» Task item: Print the records below from the first line through the line containing "Click the persons", both included, word for word.

Dataset excerpts
▬▬▬▬▬▬▬▬▬▬
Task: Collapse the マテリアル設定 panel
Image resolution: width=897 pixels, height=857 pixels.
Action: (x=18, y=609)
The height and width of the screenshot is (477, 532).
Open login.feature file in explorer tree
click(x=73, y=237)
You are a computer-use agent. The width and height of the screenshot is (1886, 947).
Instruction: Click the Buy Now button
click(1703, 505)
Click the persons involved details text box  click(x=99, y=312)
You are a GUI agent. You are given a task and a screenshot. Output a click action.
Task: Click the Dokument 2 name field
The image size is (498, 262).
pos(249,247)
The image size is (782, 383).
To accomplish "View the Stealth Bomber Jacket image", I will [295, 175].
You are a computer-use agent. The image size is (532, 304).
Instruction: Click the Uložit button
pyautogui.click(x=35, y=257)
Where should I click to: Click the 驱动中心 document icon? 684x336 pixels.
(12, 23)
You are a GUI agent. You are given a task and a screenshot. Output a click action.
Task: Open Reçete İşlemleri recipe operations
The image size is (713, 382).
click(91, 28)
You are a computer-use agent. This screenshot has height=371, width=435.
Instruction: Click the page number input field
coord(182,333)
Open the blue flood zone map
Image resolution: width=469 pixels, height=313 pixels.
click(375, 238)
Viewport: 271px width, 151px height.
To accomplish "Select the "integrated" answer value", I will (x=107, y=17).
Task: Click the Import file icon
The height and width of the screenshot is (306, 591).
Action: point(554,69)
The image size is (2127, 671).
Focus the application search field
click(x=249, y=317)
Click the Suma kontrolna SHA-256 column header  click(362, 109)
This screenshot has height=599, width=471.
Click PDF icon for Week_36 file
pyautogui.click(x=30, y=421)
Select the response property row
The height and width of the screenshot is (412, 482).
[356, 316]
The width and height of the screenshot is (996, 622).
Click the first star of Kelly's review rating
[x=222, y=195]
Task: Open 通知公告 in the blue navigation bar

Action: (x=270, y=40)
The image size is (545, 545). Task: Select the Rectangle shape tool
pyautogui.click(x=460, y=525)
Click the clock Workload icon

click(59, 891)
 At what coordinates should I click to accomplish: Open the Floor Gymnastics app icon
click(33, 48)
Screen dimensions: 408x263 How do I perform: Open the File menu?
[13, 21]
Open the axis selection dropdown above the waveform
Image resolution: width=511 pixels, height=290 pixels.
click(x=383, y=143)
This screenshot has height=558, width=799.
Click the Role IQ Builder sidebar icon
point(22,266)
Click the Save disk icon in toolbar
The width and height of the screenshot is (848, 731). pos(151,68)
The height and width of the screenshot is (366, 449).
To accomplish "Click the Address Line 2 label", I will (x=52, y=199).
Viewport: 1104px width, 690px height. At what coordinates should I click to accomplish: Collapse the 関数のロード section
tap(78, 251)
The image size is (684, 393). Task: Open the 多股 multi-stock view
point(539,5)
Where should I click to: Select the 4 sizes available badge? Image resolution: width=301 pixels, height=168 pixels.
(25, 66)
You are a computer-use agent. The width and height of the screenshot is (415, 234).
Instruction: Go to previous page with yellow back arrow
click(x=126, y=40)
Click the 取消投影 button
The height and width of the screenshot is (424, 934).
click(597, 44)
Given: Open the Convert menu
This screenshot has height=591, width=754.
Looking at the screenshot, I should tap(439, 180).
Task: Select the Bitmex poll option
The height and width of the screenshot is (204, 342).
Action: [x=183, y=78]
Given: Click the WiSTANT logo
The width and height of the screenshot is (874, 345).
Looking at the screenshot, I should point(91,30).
▬▬▬▬▬▬▬▬▬▬
» Final answer:
Task: Collapse the マテリアル設定 panel
Image resolution: width=897 pixels, height=857 pixels.
Action: (x=18, y=609)
The height and width of the screenshot is (477, 532).
Open login.feature file in explorer tree
click(x=73, y=237)
You are a computer-use agent. The width and height of the screenshot is (1886, 947).
Instruction: Click the Buy Now button
click(1703, 505)
Click the persons involved details text box  click(x=99, y=312)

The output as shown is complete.